═════ ÜBUNGSTEXT ═════
Gelderland: Sechs Orte machen gemeinsam Schulpolitik
VON MICHAEL KLATT - zuletzt aktualisiert: 16.10.2010Gelderland (RPO). Auf eine konzertierte Aktion in Sachen Gemeinschaftsschule haben sich die südlichen Kommunen im Südkreis Kleve verständigt. Das ist das Fazit eines Informations- und Beratungsgespräches, zu dem gestern Vertreter aus Geldern, Straelen, Wachtendonk, Issum, Kerken und Rheurdt im Schulministerium waren.
"Es ist klar, dass sich dieser Schulversuch auf alle weiterführenden Schulen auswirkt, und zwar über die Kreisgrenzen hinaus", teilte Straelens Bürgermeister Jörg Langemeyer mit, der für die Südkreis-Runde das Ergebnis der Fahrt nach Düsseldorf zusammenfasste.
═════
IHRE AUFGABEN:
A. Aus welchen Kommunen kamen laut dem Artikel zur Schulpolitik in Gelderland die Vertreter, die im Schulministerium waren?
B. Setzen Sie den Artikel zur Schulpolitik in Gelderland im Anschluss an seinen letzten Satz fort.
Die Datensätze haben mit dem Artikel zur Schulpolitik in Gelderland nichts zu tun.
═════ BEREITGESTELLTE DATEN ═════
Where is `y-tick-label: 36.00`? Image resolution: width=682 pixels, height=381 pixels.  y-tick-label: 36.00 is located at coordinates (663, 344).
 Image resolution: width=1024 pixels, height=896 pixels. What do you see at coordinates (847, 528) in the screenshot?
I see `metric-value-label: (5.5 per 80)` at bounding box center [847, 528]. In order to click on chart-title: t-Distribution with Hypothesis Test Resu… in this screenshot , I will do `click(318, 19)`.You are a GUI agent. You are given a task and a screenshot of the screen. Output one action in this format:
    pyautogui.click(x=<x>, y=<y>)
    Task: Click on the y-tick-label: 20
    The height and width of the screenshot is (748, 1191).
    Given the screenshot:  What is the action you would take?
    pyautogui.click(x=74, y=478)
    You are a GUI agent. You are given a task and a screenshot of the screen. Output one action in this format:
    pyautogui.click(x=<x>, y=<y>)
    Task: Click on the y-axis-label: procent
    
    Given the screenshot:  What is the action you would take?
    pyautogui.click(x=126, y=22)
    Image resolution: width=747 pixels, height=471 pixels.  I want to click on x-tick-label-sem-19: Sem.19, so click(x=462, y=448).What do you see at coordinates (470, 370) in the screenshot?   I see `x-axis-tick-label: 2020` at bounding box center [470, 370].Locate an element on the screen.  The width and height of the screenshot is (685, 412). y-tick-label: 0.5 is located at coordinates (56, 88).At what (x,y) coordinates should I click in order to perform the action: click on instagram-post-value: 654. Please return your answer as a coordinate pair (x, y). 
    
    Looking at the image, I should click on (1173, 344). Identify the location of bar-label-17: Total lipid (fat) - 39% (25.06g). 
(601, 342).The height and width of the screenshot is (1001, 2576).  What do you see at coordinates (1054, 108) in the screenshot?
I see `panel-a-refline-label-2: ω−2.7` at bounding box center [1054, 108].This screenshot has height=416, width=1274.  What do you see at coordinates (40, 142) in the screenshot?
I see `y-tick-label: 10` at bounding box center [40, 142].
═════
LÖSUNGEN:
A. Aus Geldern, Straelen, Wachtendonk, Issum, Kerken und Rheurdt.

B.
Initiative
Nicht zum ersten Mal waren Kommunen wegen der Gemeinschaftsschule im Ministerium. Doch offensichtlich habe noch niemand die Absicht eines gemeinsamen Vorgehens geäußert, gab Langemeyer seine Eindrücke wieder. Als Vorbilder für Gemeinschaftsinitiativen im Kreis Kleve nannte er den Virtuellen Gewerbeflächenpool und den seit zwei Jahren bestehenden Hauptschulzweckverband Straelen/Wachtendonk.
Einhellig kritisierten die Delegationen aus den Rathäusern den Zeitdruck. Bekanntlich will die Landesregierung, dass der Einstieg in die Gemeinschaftsschule bis zum 31. Dezember erfolgt. Langemeyer und seine Kollegen sind dafür, auch einen späteren Start zu ermöglichen. Jetzt werden die politischen Gremien in den Kommunen über das Gesprächsergebnis informiert.
Gegen jeglichen "Kulturkampf" zwischen Befürwortern und Gegnern und gegen Kirchturmsdenken beim Thema Gemeinschaftsschule wendet sich Walter Seefluth aus Geldern. Aus pädagogischer Sicht sei die Gemeinschaftsschule eine große Chance, sagt das Mitglied im Kreisvorstand der Gewerkschaft Erziehung und Wissenschaft (GEW).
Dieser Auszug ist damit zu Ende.